▶ _What this task involves_: After reading the data, copy it out in full and exactly.

Collection entries:

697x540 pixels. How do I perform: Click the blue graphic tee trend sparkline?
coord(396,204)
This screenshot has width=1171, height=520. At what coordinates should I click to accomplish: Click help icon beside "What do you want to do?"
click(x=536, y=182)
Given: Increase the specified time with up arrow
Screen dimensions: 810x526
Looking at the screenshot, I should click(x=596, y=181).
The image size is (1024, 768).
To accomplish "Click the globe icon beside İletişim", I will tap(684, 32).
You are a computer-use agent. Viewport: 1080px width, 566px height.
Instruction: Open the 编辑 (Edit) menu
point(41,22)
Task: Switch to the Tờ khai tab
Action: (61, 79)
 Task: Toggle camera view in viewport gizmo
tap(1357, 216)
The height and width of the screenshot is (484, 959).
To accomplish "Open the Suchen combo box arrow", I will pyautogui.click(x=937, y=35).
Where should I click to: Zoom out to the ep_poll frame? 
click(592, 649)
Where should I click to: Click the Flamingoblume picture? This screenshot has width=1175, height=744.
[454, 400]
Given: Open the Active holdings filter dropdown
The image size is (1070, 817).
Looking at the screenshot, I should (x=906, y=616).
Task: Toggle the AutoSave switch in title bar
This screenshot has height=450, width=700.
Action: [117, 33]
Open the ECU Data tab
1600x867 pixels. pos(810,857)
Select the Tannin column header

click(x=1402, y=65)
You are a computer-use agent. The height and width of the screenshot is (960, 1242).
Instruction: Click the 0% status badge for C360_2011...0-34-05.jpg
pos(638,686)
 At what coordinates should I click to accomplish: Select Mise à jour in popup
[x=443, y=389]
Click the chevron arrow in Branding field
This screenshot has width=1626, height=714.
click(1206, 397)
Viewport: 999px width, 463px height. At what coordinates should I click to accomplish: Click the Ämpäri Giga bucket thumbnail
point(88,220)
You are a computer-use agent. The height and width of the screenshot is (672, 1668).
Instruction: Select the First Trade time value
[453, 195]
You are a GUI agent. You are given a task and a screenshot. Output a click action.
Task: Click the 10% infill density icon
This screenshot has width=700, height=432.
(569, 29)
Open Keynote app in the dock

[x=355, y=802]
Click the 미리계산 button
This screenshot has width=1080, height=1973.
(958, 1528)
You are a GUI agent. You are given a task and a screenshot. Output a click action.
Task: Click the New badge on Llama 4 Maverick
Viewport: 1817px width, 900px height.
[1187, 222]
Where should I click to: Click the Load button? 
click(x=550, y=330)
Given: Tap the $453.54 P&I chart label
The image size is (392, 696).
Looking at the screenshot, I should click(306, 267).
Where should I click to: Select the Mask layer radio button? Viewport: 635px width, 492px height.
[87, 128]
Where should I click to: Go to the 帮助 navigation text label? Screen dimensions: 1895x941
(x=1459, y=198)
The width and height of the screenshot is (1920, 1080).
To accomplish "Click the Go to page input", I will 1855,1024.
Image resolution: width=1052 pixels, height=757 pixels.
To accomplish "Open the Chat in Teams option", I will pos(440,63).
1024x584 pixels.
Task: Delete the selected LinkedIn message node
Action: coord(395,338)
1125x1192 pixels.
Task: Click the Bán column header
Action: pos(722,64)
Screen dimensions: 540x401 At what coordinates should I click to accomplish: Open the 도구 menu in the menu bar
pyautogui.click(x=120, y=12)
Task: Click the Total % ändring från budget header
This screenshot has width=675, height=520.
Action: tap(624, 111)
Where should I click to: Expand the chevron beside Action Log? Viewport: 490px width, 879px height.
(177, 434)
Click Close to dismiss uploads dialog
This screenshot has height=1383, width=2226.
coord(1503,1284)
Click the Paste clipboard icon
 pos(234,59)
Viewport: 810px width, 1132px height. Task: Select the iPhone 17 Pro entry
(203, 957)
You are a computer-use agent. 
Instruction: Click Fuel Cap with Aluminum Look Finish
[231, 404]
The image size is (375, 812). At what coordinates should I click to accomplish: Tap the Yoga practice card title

▶ _Completed exercise_:
697x540 pixels. How do I perform: Click the blue graphic tee trend sparkline?
coord(396,204)
This screenshot has width=1171, height=520. At what coordinates should I click to accomplish: Click help icon beside "What do you want to do?"
click(x=536, y=182)
Given: Increase the specified time with up arrow
Screen dimensions: 810x526
Looking at the screenshot, I should click(x=596, y=181).
The image size is (1024, 768).
To accomplish "Click the globe icon beside İletişim", I will tap(684, 32).
You are a computer-use agent. Viewport: 1080px width, 566px height.
Instruction: Open the 编辑 (Edit) menu
point(41,22)
Task: Switch to the Tờ khai tab
Action: (61, 79)
 Task: Toggle camera view in viewport gizmo
tap(1357, 216)
The height and width of the screenshot is (484, 959).
To accomplish "Open the Suchen combo box arrow", I will pyautogui.click(x=937, y=35).
Where should I click to: Zoom out to the ep_poll frame? 
click(592, 649)
Where should I click to: Click the Flamingoblume picture? This screenshot has width=1175, height=744.
[454, 400]
Given: Open the Active holdings filter dropdown
The image size is (1070, 817).
Looking at the screenshot, I should (x=906, y=616).
Task: Toggle the AutoSave switch in title bar
This screenshot has height=450, width=700.
Action: [117, 33]
Open the ECU Data tab
1600x867 pixels. pos(810,857)
Select the Tannin column header

click(x=1402, y=65)
You are a computer-use agent. The height and width of the screenshot is (960, 1242).
Instruction: Click the 0% status badge for C360_2011...0-34-05.jpg
pos(638,686)
 At what coordinates should I click to accomplish: Select Mise à jour in popup
[x=443, y=389]
Click the chevron arrow in Branding field
This screenshot has width=1626, height=714.
click(1206, 397)
Viewport: 999px width, 463px height. At what coordinates should I click to accomplish: Click the Ämpäri Giga bucket thumbnail
point(88,220)
You are a computer-use agent. The height and width of the screenshot is (672, 1668).
Instruction: Select the First Trade time value
[453, 195]
You are a GUI agent. You are given a task and a screenshot. Output a click action.
Task: Click the 10% infill density icon
This screenshot has width=700, height=432.
(569, 29)
Open Keynote app in the dock

[x=355, y=802]
Click the 미리계산 button
This screenshot has width=1080, height=1973.
(958, 1528)
You are a GUI agent. You are given a task and a screenshot. Output a click action.
Task: Click the New badge on Llama 4 Maverick
Viewport: 1817px width, 900px height.
[1187, 222]
Where should I click to: Click the Load button? 
click(x=550, y=330)
Given: Tap the $453.54 P&I chart label
The image size is (392, 696).
Looking at the screenshot, I should click(306, 267).
Where should I click to: Select the Mask layer radio button? Viewport: 635px width, 492px height.
[87, 128]
Where should I click to: Go to the 帮助 navigation text label? Screen dimensions: 1895x941
(x=1459, y=198)
The width and height of the screenshot is (1920, 1080).
To accomplish "Click the Go to page input", I will 1855,1024.
Image resolution: width=1052 pixels, height=757 pixels.
To accomplish "Open the Chat in Teams option", I will pos(440,63).
1024x584 pixels.
Task: Delete the selected LinkedIn message node
Action: coord(395,338)
1125x1192 pixels.
Task: Click the Bán column header
Action: pos(722,64)
Screen dimensions: 540x401 At what coordinates should I click to accomplish: Open the 도구 menu in the menu bar
pyautogui.click(x=120, y=12)
Task: Click the Total % ändring från budget header
This screenshot has width=675, height=520.
Action: tap(624, 111)
Where should I click to: Expand the chevron beside Action Log? Viewport: 490px width, 879px height.
(177, 434)
Click Close to dismiss uploads dialog
This screenshot has height=1383, width=2226.
coord(1503,1284)
Click the Paste clipboard icon
 pos(234,59)
Viewport: 810px width, 1132px height. Task: Select the iPhone 17 Pro entry
(203, 957)
You are a computer-use agent. 
Instruction: Click Fuel Cap with Aluminum Look Finish
[231, 404]
The image size is (375, 812). At what coordinates should I click to accomplish: Tap the Yoga practice card title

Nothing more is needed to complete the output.